● SOURCE INFORMATION
::::::

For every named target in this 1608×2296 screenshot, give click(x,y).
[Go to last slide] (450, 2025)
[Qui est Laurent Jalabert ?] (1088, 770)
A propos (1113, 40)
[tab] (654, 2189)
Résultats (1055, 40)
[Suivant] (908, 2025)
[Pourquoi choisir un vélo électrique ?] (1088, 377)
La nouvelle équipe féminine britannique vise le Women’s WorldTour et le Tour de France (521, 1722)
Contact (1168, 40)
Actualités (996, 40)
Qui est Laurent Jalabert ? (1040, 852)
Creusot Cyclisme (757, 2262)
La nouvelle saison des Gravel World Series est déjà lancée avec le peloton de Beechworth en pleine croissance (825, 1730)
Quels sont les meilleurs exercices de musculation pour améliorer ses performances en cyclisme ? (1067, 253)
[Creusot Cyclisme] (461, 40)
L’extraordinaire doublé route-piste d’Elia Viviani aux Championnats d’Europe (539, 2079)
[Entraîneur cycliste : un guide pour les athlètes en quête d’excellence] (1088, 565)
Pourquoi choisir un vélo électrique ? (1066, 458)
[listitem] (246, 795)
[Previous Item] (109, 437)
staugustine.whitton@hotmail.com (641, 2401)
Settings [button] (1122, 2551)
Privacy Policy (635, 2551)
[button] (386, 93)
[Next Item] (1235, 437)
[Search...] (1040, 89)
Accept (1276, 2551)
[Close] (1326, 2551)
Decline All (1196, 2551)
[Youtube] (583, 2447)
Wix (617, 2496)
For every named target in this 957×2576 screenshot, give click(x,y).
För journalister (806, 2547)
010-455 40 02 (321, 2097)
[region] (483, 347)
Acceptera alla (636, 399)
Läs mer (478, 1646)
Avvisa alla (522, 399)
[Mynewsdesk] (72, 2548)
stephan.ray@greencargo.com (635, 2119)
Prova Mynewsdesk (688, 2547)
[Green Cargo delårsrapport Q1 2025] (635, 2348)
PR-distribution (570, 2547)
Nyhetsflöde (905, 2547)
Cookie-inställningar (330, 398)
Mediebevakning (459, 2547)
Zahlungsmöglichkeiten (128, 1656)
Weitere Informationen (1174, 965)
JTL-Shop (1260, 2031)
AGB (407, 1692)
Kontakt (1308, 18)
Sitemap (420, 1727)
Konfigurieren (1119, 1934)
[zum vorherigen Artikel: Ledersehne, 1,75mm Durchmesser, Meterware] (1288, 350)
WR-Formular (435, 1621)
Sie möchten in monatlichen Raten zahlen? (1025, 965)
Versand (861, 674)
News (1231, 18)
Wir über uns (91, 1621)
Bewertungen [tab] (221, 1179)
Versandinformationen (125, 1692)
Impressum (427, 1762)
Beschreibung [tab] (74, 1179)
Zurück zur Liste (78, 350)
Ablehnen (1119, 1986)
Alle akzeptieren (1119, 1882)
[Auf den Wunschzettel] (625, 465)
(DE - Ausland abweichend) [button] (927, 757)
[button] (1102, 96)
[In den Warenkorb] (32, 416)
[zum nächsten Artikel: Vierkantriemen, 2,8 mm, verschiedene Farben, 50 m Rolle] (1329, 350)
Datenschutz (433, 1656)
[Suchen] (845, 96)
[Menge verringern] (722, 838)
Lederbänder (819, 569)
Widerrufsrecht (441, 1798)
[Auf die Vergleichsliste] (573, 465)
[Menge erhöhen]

::::::

● ASSIGNMENT
Quote every line from the beginning of the entries up to and including the line that contains "[listitem] (246, 795)".

● OUTPUT BELOW
For every named target in this 1608×2296 screenshot, give click(x,y).
[Go to last slide] (450, 2025)
[Qui est Laurent Jalabert ?] (1088, 770)
A propos (1113, 40)
[tab] (654, 2189)
Résultats (1055, 40)
[Suivant] (908, 2025)
[Pourquoi choisir un vélo électrique ?] (1088, 377)
La nouvelle équipe féminine britannique vise le Women’s WorldTour et le Tour de France (521, 1722)
Contact (1168, 40)
Actualités (996, 40)
Qui est Laurent Jalabert ? (1040, 852)
Creusot Cyclisme (757, 2262)
La nouvelle saison des Gravel World Series est déjà lancée avec le peloton de Beechworth en pleine croissance (825, 1730)
Quels sont les meilleurs exercices de musculation pour améliorer ses performances en cyclisme ? (1067, 253)
[Creusot Cyclisme] (461, 40)
L’extraordinaire doublé route-piste d’Elia Viviani aux Championnats d’Europe (539, 2079)
[Entraîneur cycliste : un guide pour les athlètes en quête d’excellence] (1088, 565)
Pourquoi choisir un vélo électrique ? (1066, 458)
[listitem] (246, 795)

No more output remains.